In some embodiments, the discovery response <NUM> comprises a data object (e.g., a canlnfo data object) that contains each said candidate network entity ID, and, for each said candidate network entity ID, the data object further comprises a matchFilter indicator corresponding to the candidate network entity ID, and each matchFilter indicator indicates whether or not the network entity profile of the candidate network entity identified by the corresponding candidate network entity ID satisfies the filter criteria.
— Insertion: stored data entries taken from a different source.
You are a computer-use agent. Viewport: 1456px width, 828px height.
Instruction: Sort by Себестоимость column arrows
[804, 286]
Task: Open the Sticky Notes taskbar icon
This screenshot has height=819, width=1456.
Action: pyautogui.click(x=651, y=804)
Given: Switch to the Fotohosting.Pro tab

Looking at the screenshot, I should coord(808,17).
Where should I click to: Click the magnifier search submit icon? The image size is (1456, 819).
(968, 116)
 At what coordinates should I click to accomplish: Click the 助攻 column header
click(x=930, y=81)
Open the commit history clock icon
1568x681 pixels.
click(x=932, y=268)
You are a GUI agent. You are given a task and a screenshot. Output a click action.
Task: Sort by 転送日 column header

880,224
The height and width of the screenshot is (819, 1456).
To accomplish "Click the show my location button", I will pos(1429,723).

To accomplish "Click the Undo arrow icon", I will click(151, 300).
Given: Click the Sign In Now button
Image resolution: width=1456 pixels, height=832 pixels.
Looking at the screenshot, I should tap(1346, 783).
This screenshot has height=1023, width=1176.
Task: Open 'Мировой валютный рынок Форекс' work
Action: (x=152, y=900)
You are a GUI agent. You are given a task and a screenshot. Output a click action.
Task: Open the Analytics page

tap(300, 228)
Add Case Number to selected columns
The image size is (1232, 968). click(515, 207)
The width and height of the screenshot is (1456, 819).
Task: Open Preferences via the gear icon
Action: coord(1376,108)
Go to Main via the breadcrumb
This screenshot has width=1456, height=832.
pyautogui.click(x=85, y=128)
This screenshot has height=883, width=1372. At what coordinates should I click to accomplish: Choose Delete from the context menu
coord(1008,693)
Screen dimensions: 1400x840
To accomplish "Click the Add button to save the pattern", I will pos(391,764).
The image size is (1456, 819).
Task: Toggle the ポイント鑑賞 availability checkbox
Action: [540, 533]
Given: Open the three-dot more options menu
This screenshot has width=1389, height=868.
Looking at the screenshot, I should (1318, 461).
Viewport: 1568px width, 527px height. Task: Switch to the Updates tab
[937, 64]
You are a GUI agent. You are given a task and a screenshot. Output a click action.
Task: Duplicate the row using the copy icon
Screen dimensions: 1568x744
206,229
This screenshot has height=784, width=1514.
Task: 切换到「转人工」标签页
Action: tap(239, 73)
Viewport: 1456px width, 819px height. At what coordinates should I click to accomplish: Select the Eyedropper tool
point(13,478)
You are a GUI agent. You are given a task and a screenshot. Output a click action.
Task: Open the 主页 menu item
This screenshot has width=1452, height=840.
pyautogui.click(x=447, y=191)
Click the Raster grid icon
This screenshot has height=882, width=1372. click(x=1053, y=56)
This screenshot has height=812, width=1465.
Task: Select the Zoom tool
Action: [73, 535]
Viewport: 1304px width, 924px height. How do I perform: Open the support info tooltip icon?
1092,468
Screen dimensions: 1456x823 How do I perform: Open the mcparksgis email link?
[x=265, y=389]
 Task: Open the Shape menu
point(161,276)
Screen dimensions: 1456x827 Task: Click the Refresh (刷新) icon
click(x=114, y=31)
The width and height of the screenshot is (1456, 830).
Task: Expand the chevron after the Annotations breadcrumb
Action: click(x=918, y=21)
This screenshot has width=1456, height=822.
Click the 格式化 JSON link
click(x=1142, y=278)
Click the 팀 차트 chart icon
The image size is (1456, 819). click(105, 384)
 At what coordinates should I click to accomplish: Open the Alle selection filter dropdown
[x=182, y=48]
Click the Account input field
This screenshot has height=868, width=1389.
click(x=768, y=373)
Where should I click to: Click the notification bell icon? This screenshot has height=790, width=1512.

In embodiments in which NE <NUM> or NRE <NUM> are implemented in software, <FIG> is a block diagram of a phyiscal machine (or "apparatus") <NUM>, according to some embodiments, which can be used to run NE <NUM> and/or NRE <NUM>. For instance, apparatus <NUM> may run a virtual machine that runs NE <NUM> or NRE <NUM>. As shown in <FIG>, apparatus <NUM> may comprise: processing circuitry (PC) <NUM>, which may include one or more processors (P) <NUM> (e.g., a general purpose microprocessor and/or one or more other processors, such as an application specific integrated circuit (ASIC), field-programmable gate arrays (FPGAs), and the like), which processors may be co-located in a single housing or in a single data center or may be geographically distributed (i.e., apparatus <NUM> may be a distributed computing apparatus); a network interface <NUM> comprising a transmitter (Tx) <NUM> and a receiver (Rx) <NUM> for enabling apparatus <NUM> to transmit data to and receive data from other machines connected to a network <NUM> (e.g., an Internet Protocol (IP) network) to which network interface <NUM> is connected (directly or indirectly) (e.g., network interface <NUM> may be wirelessly connected to the network <NUM>, in which case network interface <NUM> is connected to an antenna arrangement); and a local storage unit (a. , "data storage system") <NUM>, which may include one or more non-volatile storage devices and/or one or more volatile storage devices. In embodiments where PC <NUM> includes a programmable processor, a computer program product (CPP) <NUM> may be provided. CPP <NUM> includes a computer readable medium (CRM) <NUM> storing a computer program (CP) <NUM> comprising computer readable instructions (CRI) <NUM>. CRM <NUM> may be a non-transitory computer readable medium, such as, magnetic media (e.g., a hard disk), optical media, memory devices (e.g., random access memory, flash memory), and the like. In some embodiments, the CRI <NUM> of computer program <NUM> is configured such that when executed by PC <NUM>, the CRI causes apparatus <NUM> to perform steps described herein (e.g., steps described herein with reference to the flow charts). In other embodiments, apparatus <NUM> may be configured to perform steps described herein without the need for code. That is, for example, PC <NUM> may consist merely of one or more ASICs. Hence, the features of the embodiments described herein may be implemented in hardware and/or software.

Claim 1:
A method (<NUM>) performed by a network entity (<NUM>), the method comprising:
the network entity (<NUM>), NF instance, generating (s402) a discovery request (<NUM>),
wherein the discovery request (<NUM>) comprises a set of query parameters, the set of query parameters comprising at least one candidate network entity identifier, ID, I-SMF instance ID or other NF instance ID,
wherein each candidate network entity ID identifies a candidate network entity, wherein the set of query parameters further comprises filter criteria for use by a network repository entity, NRE, to determine network entities that satisfy the filter criteria, where the candidate network entity IDs is not a part of the filter criteria;
the network entity transmitting (s404) the discovery request to the NRE (<NUM>); and
receiving (s406) from the NRE a discovery response (<NUM>) to the discovery request, which response includes a SearchResult data object that includes an array of network entity profiles that comprises a first network entity profile corresponding to a first candidate network entity ID of the at least one candidate network entity ID and that includes a data object that at least contains the at least one candidate network entity ID, and a match Filter indicator that indicates whether or not the network entity profile of the candidate network entity identified by the corresponding candidate network entity ID satisfies the filter criteria.